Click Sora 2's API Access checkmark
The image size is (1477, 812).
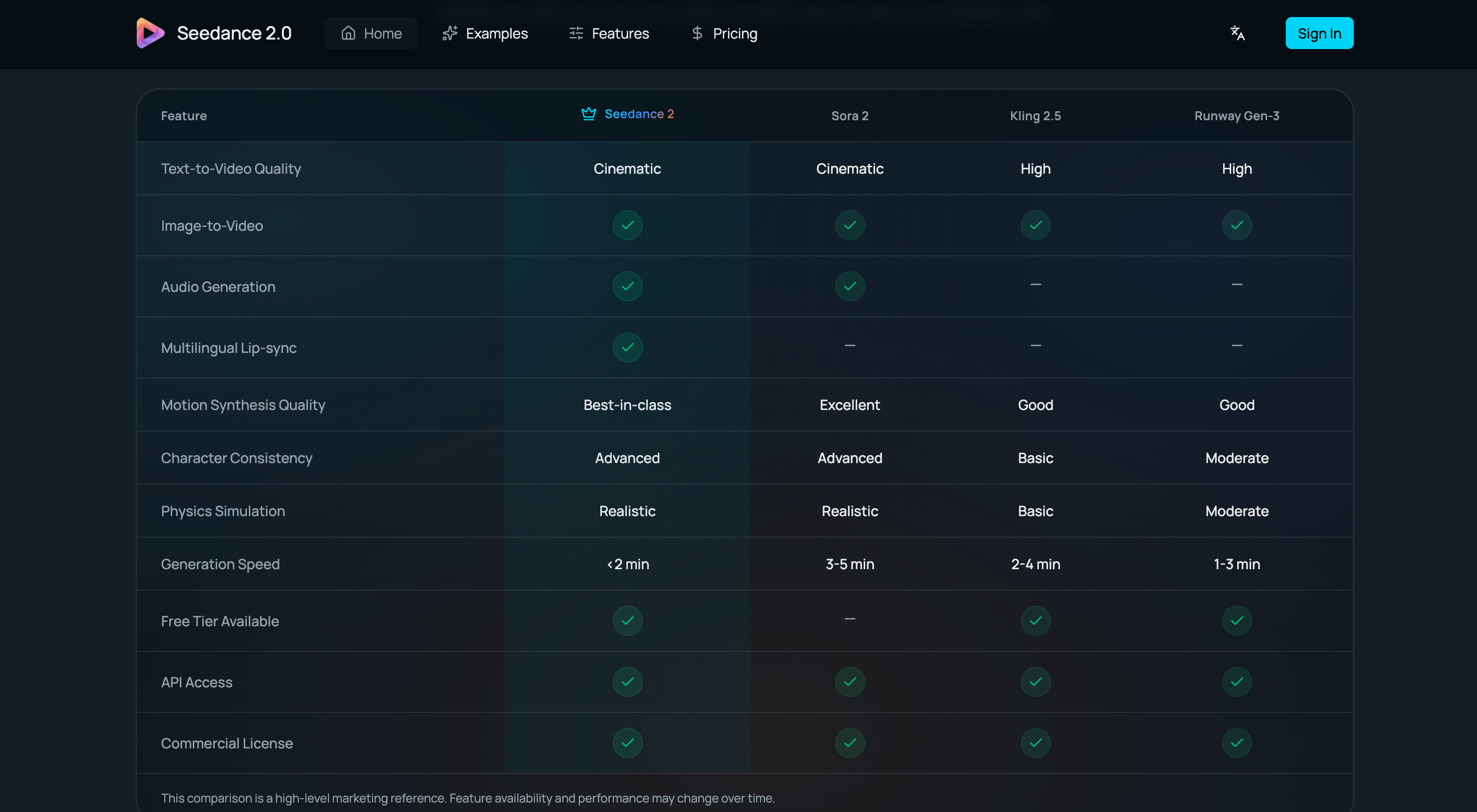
■ ■ ■ ■
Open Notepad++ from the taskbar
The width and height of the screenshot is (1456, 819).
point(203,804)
■ ■ ■ ■
# [Problem description]
Word for word, restate the lines of the listing above starting at the line with "Click Sora 2's API Access checkmark" and ending at the line with "The image size is (1477, 812).", and nothing outside them.

# [Written solution]
Click Sora 2's API Access checkmark
The image size is (1477, 812).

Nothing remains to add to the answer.